Standbild aus der Simulation des Vorbeifluges eines anderen Sterns am Sonnensystem (Illu.).
Copyright: Forschungszentrum Jülich

Jülich (Deutschland) – Neue Simulationen des dichten Vorbeiflugs eines fremden Sterns vor Milliarden von Jahren zeigen, dass diese Passage Tausende kleinere Himmelskörper jenseits der Neptunbahn auf stark geneigte Bahnen um die Sonne abgelenkte und so auch einige zu Monden der Gasriesen Jupiter und Saturn machte. Auf diese Weise lösen die Berechnungen lange währendes kosmisches Rätsel.

Wie das Team aus Astrophysikern und Astrophysikerinnen vom Forschungszentrum Jülich und der Universität Leiden aktuell in zwei Studien in den Fachjournalen „Nature Astronomy“ (DOI: 10.1038/s41550-024-02349-x) und „Astrophysical Journal Letters“ (DOI: 10.3847/2041-8213/ad63a6) berichtet, erklären die Simulationen einige Rätsel unseres heutigen Sonnensystems mit nur einer einzigen Ursache. Gerade in dieser Einfachheit liege zugleich auch Schönheit dieses Modells, so die Forschenden.

Rätsel im Sonnensystem

„Wenn wir an unser Sonnensystem denken, nehmen wir gewöhnlich an, dass es beim äußersten bekannten Planeten Neptun, endet“, erläutert Susanne Pfalzner vom Forschungszentrum Jülich. „Es sind jedoch mehrere bekannt, die sich jenseits der Neptunbahn bewegen und einige zehntausend Objekte werden vermutet, deren Durchmesser 100 Kilometer überschreitet. Überraschenderweise bewegen sich viele dieser sogenannten Transneptunischen Objekte (im Video: TNO/ETNO = extreme trans-Neptunian object) auf exzentrischen Bahnen, die gegenüber der gemeinsamen Bahnebene der Planeten des Sonnensystems geneigt sind.“

Gemeinsam mit ihrem Jülicher Kollegen Amith Govind und Simon Portegies Zwart von der Universität Leiden hat Pfalzner anhand von mehr als 3000 Computersimulationen eine mögliche Ursache der ungewöhnlichen Umlaufbahnen untersucht: Könnte ein anderer Stern die seltsamen Bahnen Transneptunischer Objekte verursacht haben?
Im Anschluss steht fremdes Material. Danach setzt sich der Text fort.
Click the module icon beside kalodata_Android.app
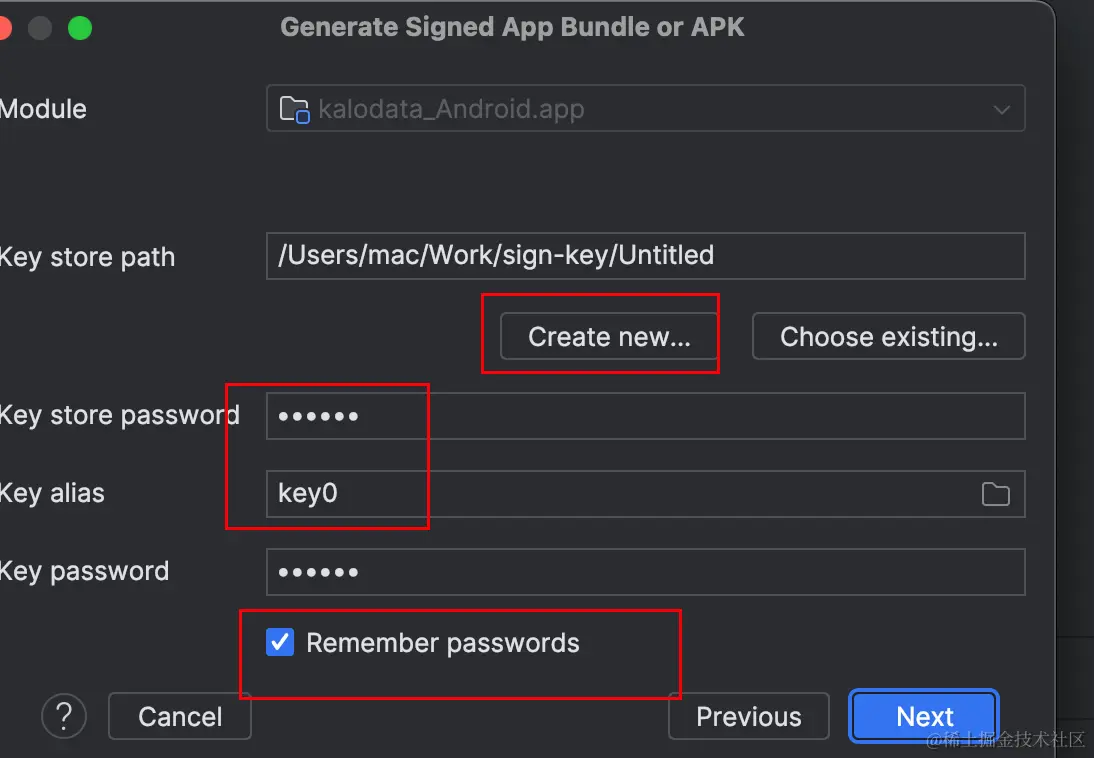Image resolution: width=1094 pixels, height=758 pixels. click(x=294, y=110)
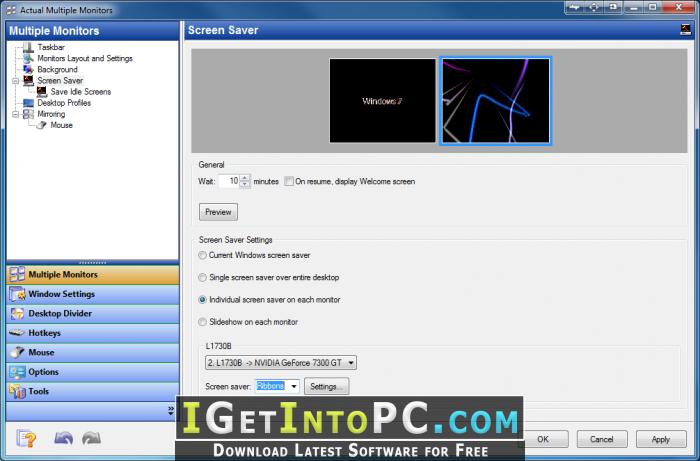
Task: Collapse the Screen Saver tree node
Action: 16,81
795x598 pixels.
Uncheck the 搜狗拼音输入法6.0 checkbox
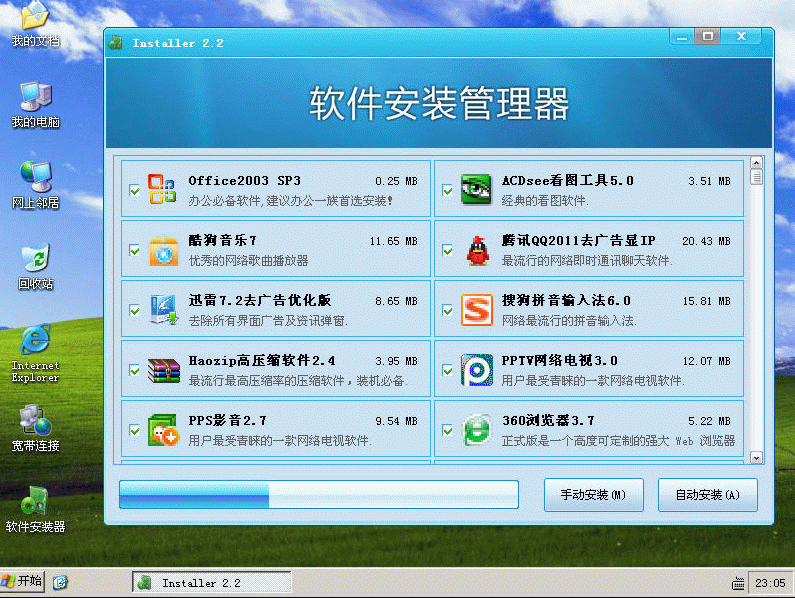tap(448, 310)
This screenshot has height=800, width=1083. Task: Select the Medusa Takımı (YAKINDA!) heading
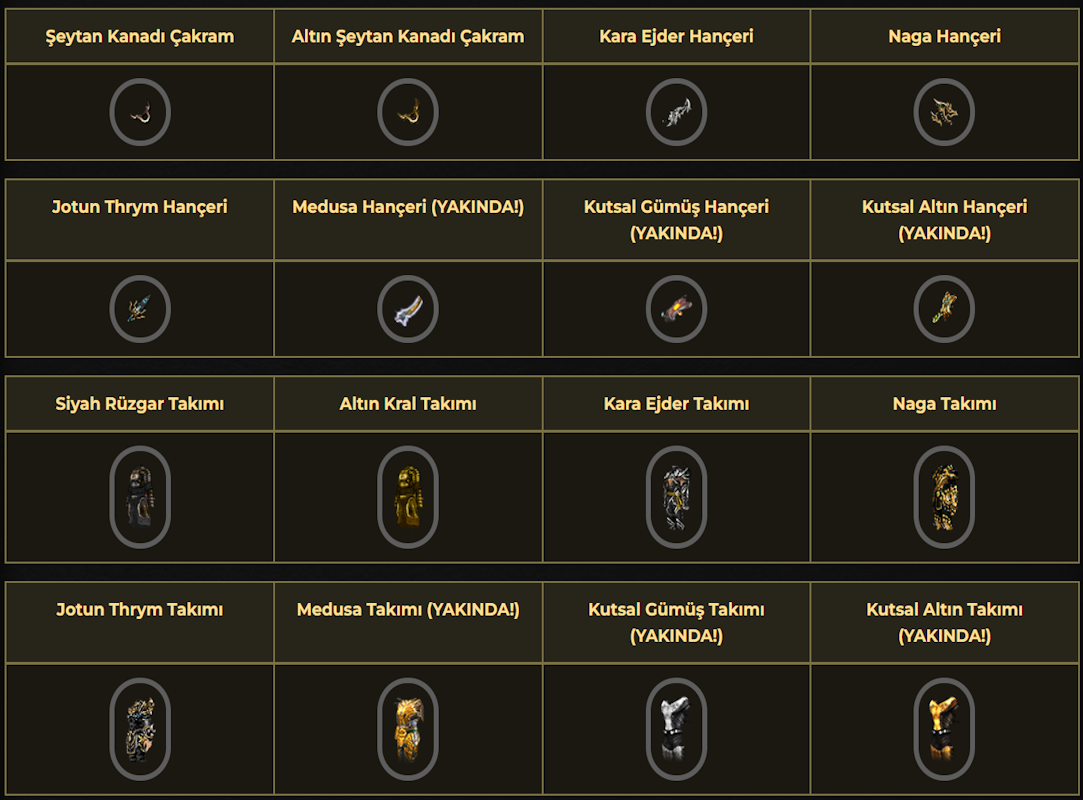(408, 610)
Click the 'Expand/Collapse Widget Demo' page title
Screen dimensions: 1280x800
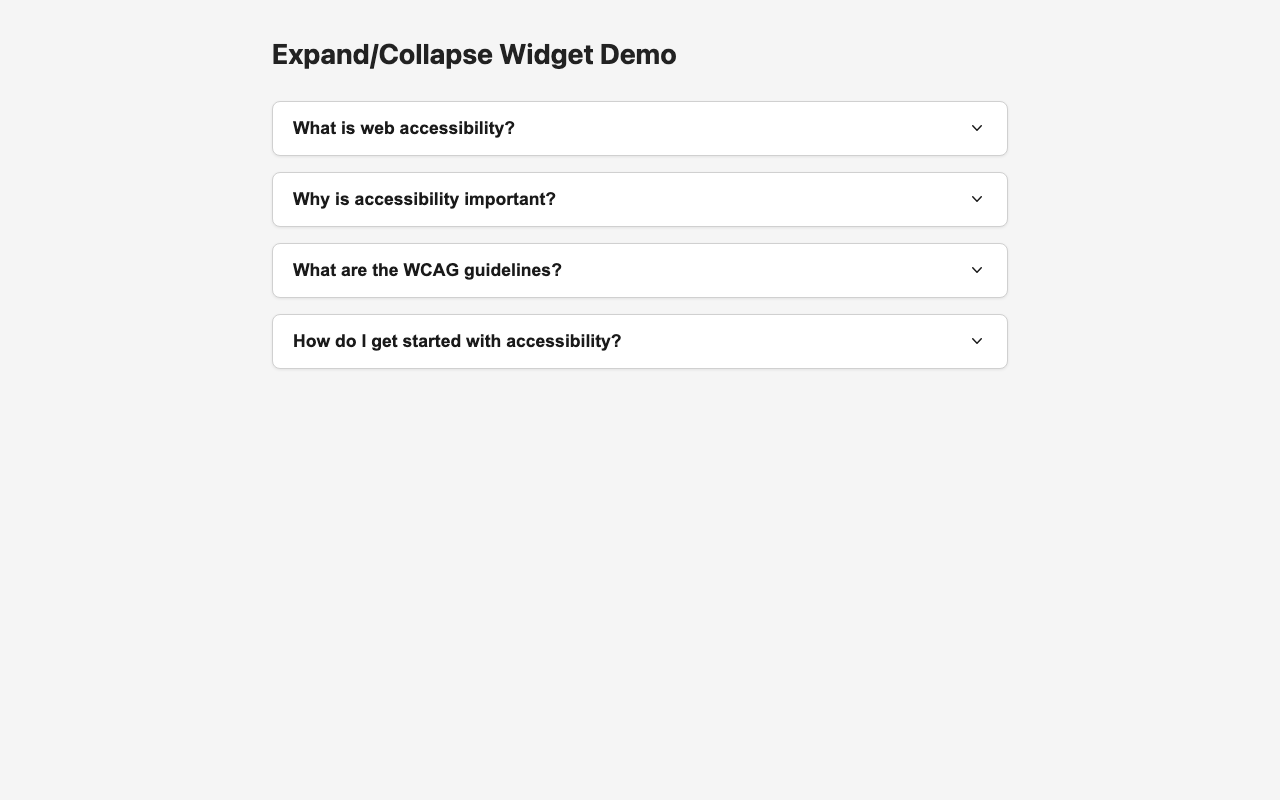(472, 57)
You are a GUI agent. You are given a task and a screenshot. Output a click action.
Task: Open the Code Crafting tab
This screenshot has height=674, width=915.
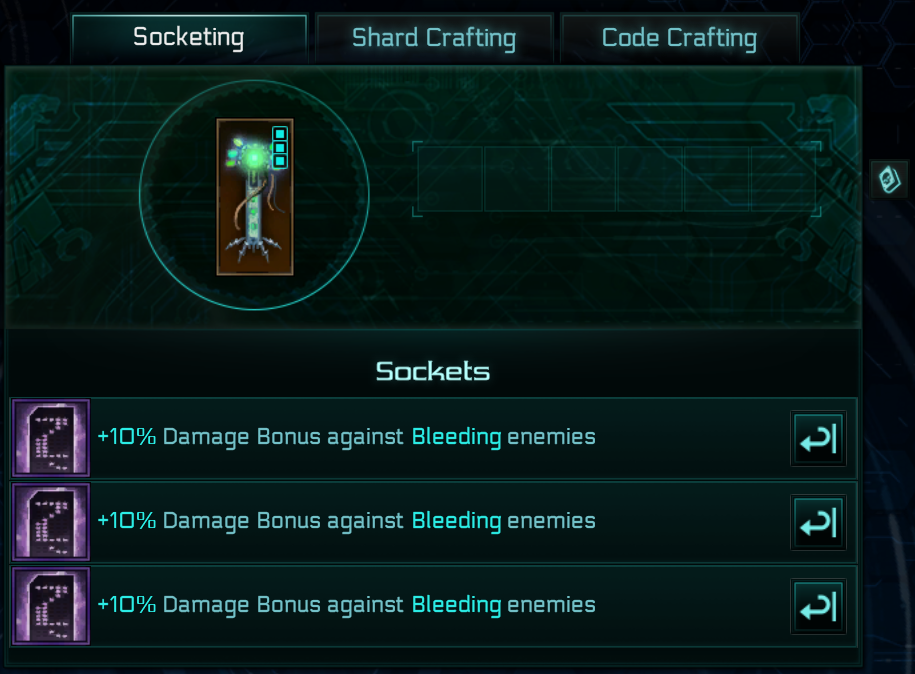679,39
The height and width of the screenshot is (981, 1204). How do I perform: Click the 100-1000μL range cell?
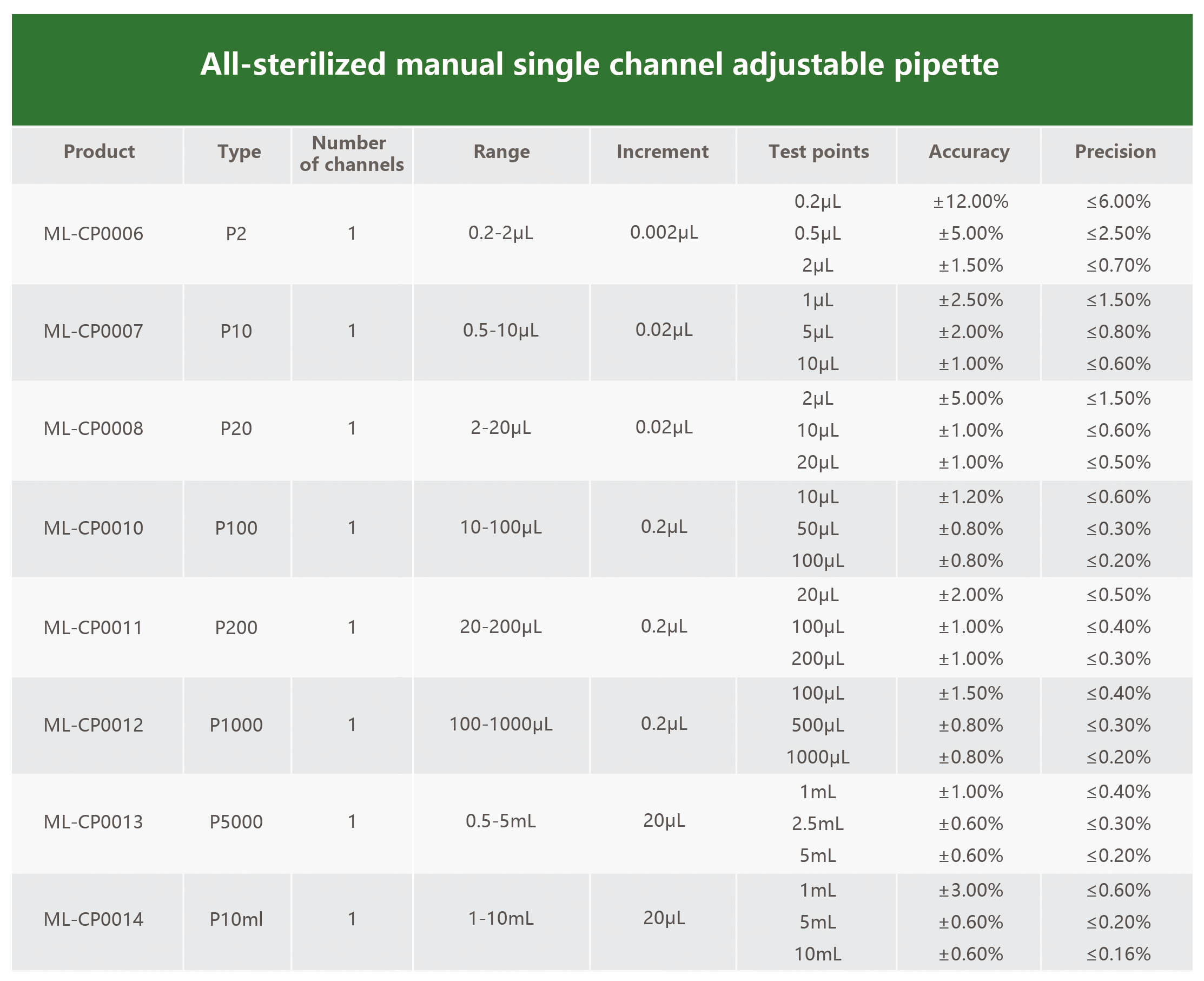[x=501, y=725]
Simulationen liefern einfaches Modell

Die Simulationen bestätigen eine frühere Hypothese, wonach ein naher Vorbeiflug eines anderen Sterns an unserem Sonnensystem die geneigten und exzentrischen Umlaufbahnen der bekannten Transneptunischen Objekte erklären kann. „Sogar die Bahnen von sehr entfernten Objekten können dadurch hergeleitet werden, wie etwa die des im Jahr 2003 entdeckten Zwergplaneten Sedna (im Video: Sedna like) im äußersten Bereich des Sonnensystems. Und auch Objekte, die sich auf Umlaufbahnen nahezu senkrecht zu den Planetenbahnen bewegen“, erläutert Susanne Pfalzner. Die errechnete Sternenpassage könne selbst die Bahnen der Objekte „2008 KV42“ und „2011 KT19“ erklären, die sich in entgegengesetzter Richtung zu den Planeten (im Video: Retrogrades) bewegen.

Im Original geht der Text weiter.